## TASK DETAILS
Below are some records; quote exactly the lines from the one that contains "Given: Click the" through the one that contains "Task: Click the 成交金额 value 2,080,846,802 元", inclusive, and no others.

## SUPPLIED INFORMATION
= = = =

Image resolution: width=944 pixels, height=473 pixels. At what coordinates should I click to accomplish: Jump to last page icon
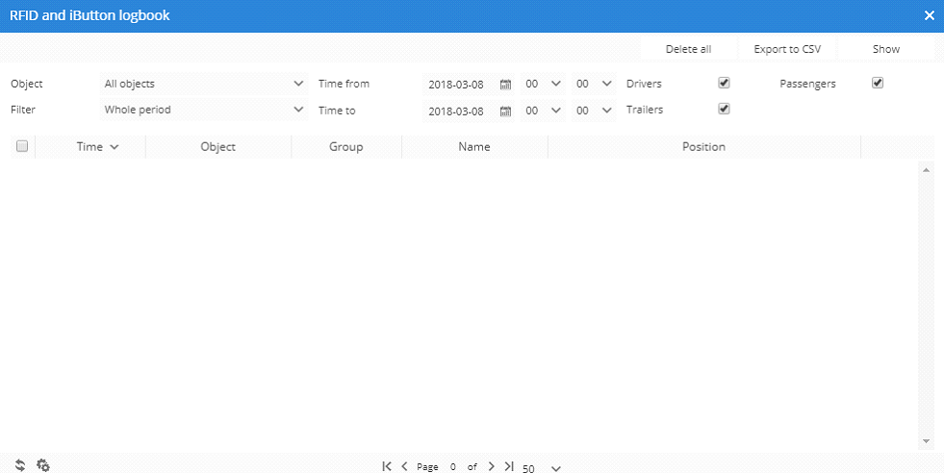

= = = =

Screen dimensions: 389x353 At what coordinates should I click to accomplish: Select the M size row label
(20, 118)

= = = =

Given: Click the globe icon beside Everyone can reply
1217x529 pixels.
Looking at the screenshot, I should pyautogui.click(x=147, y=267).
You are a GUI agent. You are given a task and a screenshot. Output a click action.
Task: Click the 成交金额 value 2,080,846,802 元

= = = =

## RESULT OF THIS EXERCISE
Given: Click the globe icon beside Everyone can reply
1217x529 pixels.
Looking at the screenshot, I should pyautogui.click(x=147, y=267).
You are a GUI agent. You are given a task and a screenshot. Output a click action.
Task: Click the 成交金额 value 2,080,846,802 元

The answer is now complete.